Prompt: Rewrite the lines starting at the line containing "This screenshot has height=1600, width=720." and ending at the last line, replacing "Describe the element" with "Identify the element" and leaving everything else unchanged.

Material supplied:
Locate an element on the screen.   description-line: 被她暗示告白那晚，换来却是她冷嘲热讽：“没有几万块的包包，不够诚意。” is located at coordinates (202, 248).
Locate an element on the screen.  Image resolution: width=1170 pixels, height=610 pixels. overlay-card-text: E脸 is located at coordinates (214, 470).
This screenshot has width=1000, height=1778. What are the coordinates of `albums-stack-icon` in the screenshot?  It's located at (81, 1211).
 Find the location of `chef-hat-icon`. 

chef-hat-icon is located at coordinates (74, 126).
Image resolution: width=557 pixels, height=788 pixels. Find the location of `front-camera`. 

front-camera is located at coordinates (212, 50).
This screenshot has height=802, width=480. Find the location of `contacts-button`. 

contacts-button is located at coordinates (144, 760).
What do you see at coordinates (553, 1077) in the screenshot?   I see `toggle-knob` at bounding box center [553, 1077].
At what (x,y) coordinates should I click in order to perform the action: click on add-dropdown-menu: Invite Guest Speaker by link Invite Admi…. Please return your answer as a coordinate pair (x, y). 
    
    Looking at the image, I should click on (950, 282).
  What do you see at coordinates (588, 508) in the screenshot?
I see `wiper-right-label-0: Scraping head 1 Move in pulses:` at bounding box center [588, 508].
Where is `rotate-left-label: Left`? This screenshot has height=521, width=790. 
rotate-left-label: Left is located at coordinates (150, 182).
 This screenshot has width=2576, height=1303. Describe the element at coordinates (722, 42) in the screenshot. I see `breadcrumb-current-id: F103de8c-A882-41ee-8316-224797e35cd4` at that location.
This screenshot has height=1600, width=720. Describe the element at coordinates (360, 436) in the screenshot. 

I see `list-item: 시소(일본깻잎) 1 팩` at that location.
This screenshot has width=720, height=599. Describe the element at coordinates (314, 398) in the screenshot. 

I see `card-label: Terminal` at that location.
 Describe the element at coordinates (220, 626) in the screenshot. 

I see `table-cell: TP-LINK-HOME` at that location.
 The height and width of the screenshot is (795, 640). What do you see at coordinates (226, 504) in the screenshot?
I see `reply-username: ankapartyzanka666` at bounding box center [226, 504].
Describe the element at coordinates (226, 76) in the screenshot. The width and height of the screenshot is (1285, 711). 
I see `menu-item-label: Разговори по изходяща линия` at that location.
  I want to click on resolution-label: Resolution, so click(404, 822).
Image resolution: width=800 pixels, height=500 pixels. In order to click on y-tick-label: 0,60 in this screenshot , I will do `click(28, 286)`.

Solution to the exercise:
This screenshot has height=1600, width=720. Identify the element at coordinates (360, 436) in the screenshot. 

I see `list-item: 시소(일본깻잎) 1 팩` at that location.
This screenshot has width=720, height=599. Identify the element at coordinates (314, 398) in the screenshot. 

I see `card-label: Terminal` at that location.
 Identify the element at coordinates (220, 626) in the screenshot. 

I see `table-cell: TP-LINK-HOME` at that location.
 The height and width of the screenshot is (795, 640). What do you see at coordinates (226, 504) in the screenshot?
I see `reply-username: ankapartyzanka666` at bounding box center [226, 504].
Identify the element at coordinates (226, 76) in the screenshot. The width and height of the screenshot is (1285, 711). 
I see `menu-item-label: Разговори по изходяща линия` at that location.
  I want to click on resolution-label: Resolution, so click(404, 822).
Image resolution: width=800 pixels, height=500 pixels. In order to click on y-tick-label: 0,60 in this screenshot , I will do `click(28, 286)`.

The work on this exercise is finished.